"Technology Transfer and the South's Participation in an International Environmental Agreement" forthcoming in Review of International Economics (with Larry Qiu)

  We develop a North-South model of international trade and transboundary pollution to analyze the relationship between environmental technology transfer and the South's incentive to join an international environmental agreement (IEA). We find necessary and sufficient conditions under which technology transfer will increase the South's incentive to join the IEA. We also find necessary and sufficient conditions under which the South's participation in the IEA will increase the market incentive for technology transfer. Results have clear policy implications for (i) the sequence of technology transfer and the South's IEA membership and (ii) the legitimacy of the South's subsidies for technology transfer.

"Strategic Trade Policy Aspects of the Kyoto Protocol: Extracting Oil Rents" , Asian and Pacific Journal Accounting and Economics,  v14, December 2007, 219-234

  The paper has identified a unique aspect of the Kyoto Protocol from the perspective of strategic trade and environmental policy. While investigating the horizontal “profit-shifting”, vertical “rent-extracting”, and “collusion-facilitating” effects, it focuses on the strategic behaviour of the OPEC and the potential role of the Protocol in extracting oil rent back from the OPEC.  It is also shown that even in the absence of environmental considerations, those member countries that export oil could benefit from the Kyoto Protocol.  These results shall strengthen the argument for the sustainability of the Kyoto Protocol in the long run.

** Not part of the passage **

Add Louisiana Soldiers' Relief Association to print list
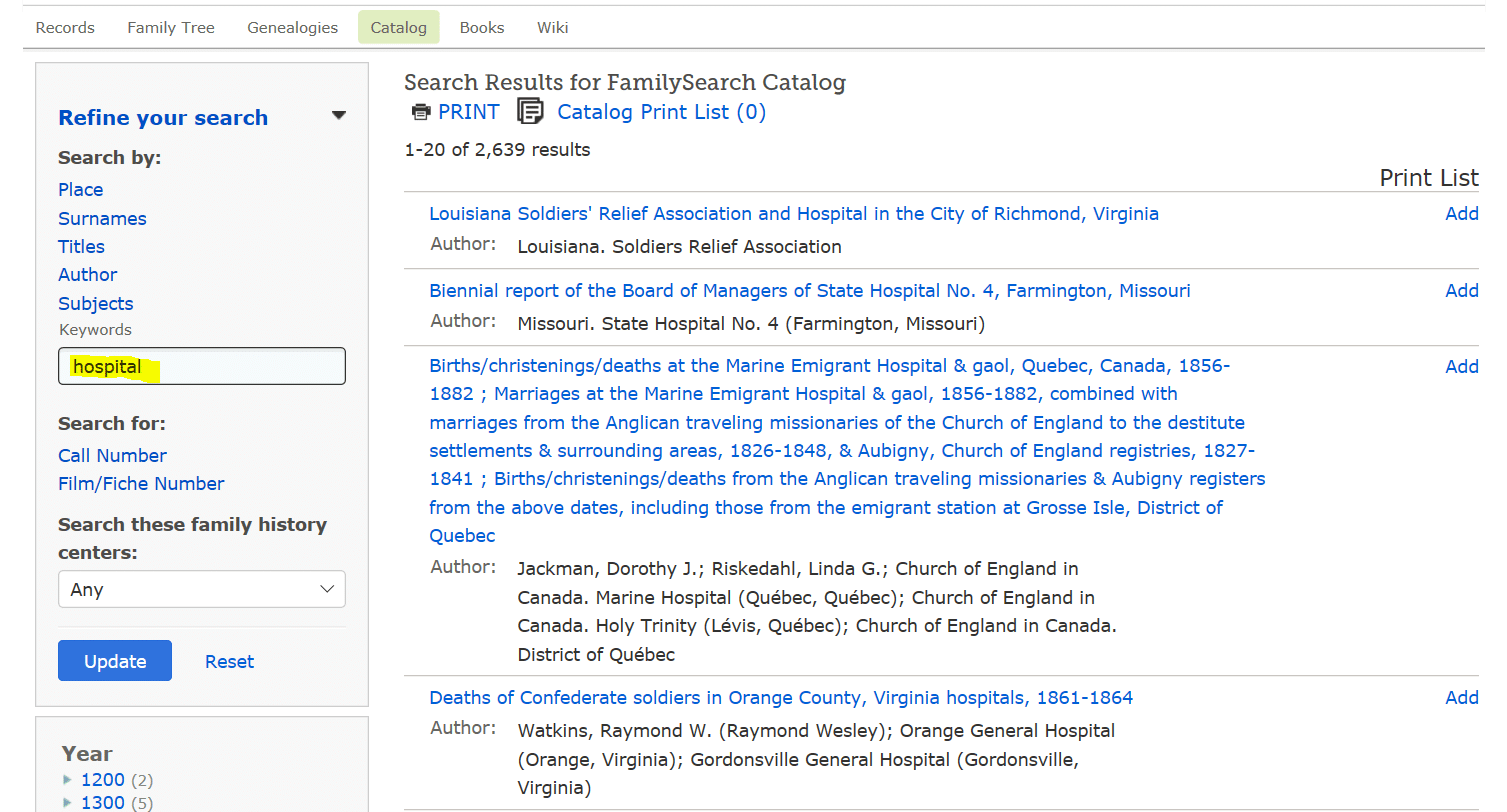Viewport: 1507px width, 812px height. click(x=1462, y=213)
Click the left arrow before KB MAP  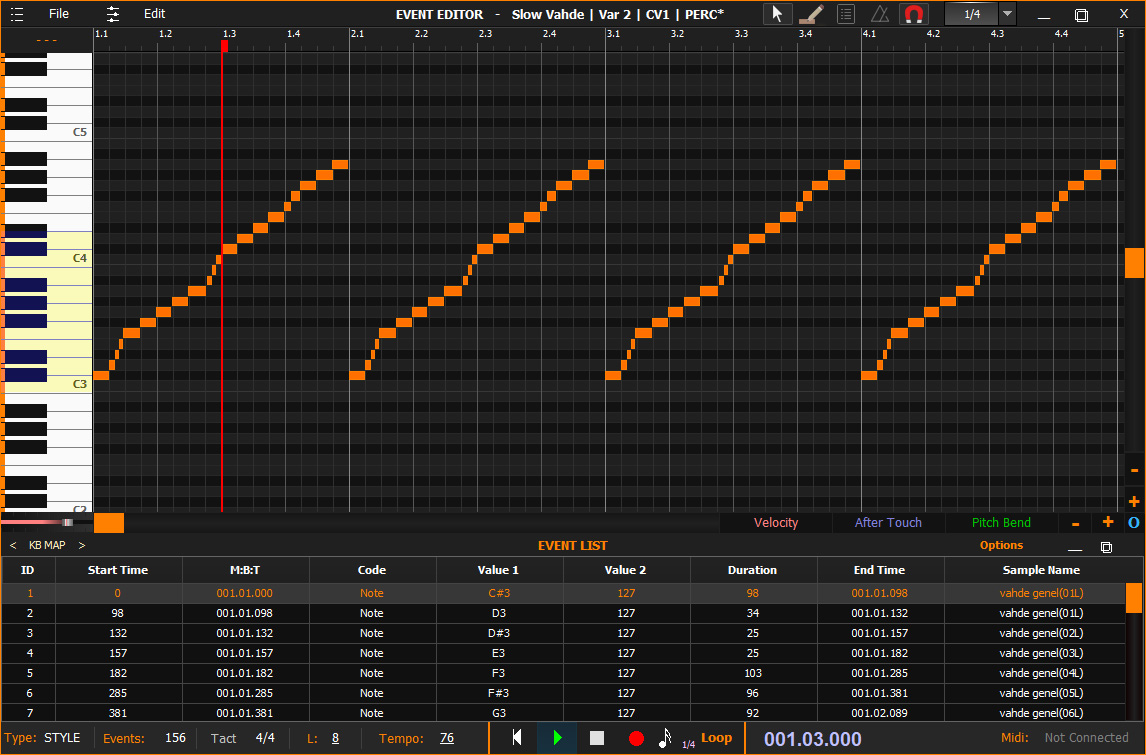click(x=11, y=545)
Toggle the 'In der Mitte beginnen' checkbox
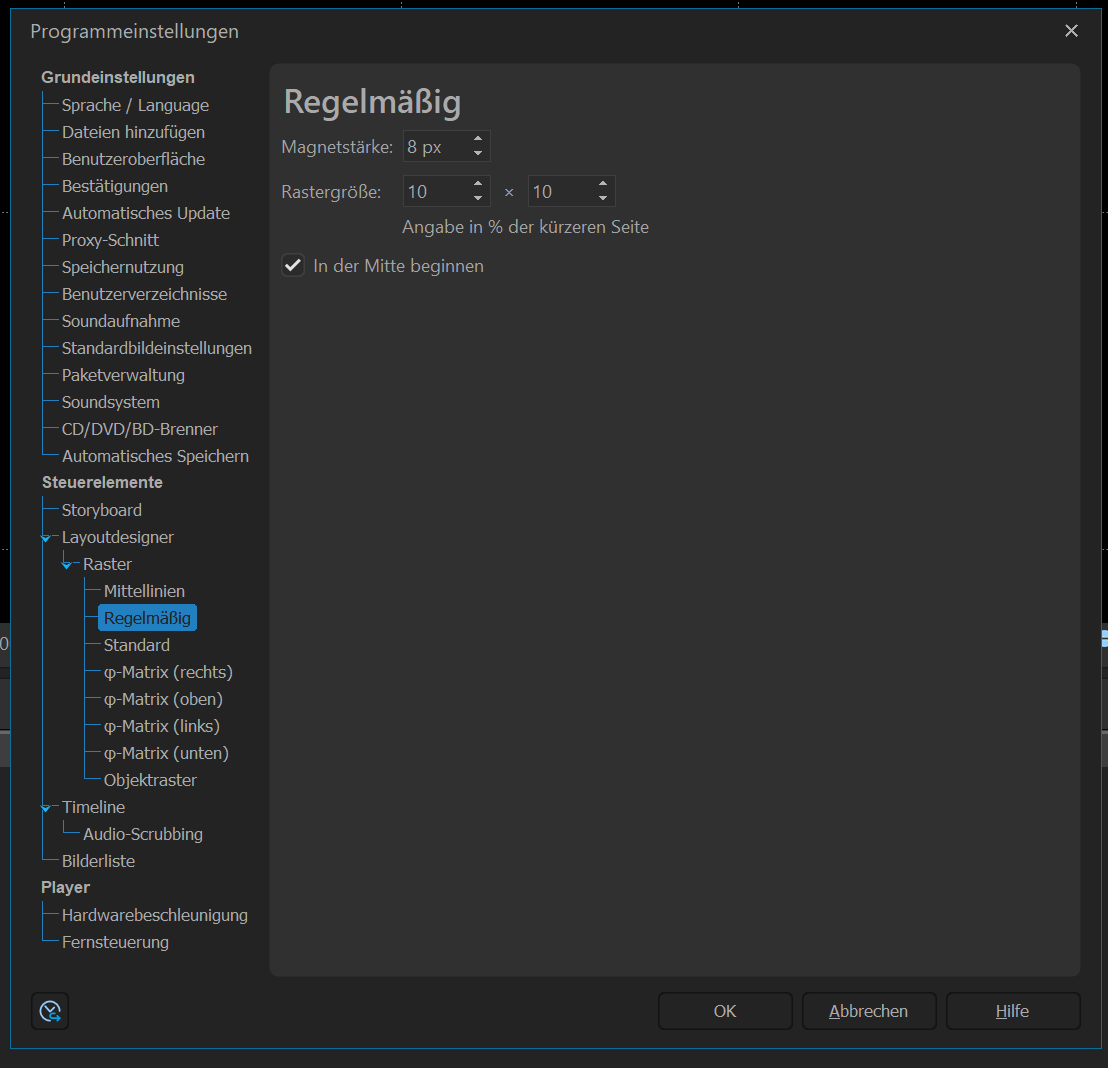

"A Theory of Mutual Migration of Polluting Firms" , Canadian Journal of  Economics, v38(2), May 2005,  (with Laixun Zhao and Yoshiko Onuma)

    Suppose that governments care about their tax revenue and local firms have some say in environmental regulations. Then, the level of employment and environmental compliance may be negotiated.  We find that firms located in different countries can improve their threat-point payoffs by mutual migration. This in turn affects the negotiated output/employment and environmental regulations, which causes profits to increase if the firm’s threat-point payoff is higher than that of the local government. The model predicts that pollution-intensive firms or firms with highly inelastic demands are more likely to move out.  Increases in the government’s valuation of the environment, or in the degree of globalization also cause mutual migration of dirty firms. The effect of a government caring about consumer surplus leads to a lower pollution tax, reducing firms’ incentives to move out.

"A Theory of Strategic Vertical DFI and the Missing Pollution-haven Effect "

    This paper develops a theory of strategic vertical DFI (direct foreign investment) to suggest an explanation for the empirical puzzle of the missing `pollution-haven' effect. It focuses on a firm's strategic incentive to create multi-market interdependence (in addition to other conventional incentives for DFI) and suggests that the empirical investigations on pollution-haven effects based on environmental compliance costs might be complicated by such strategic behaviour. The theory provides particular implications for the empirical research in this area and some broader implications for the theory of DFI.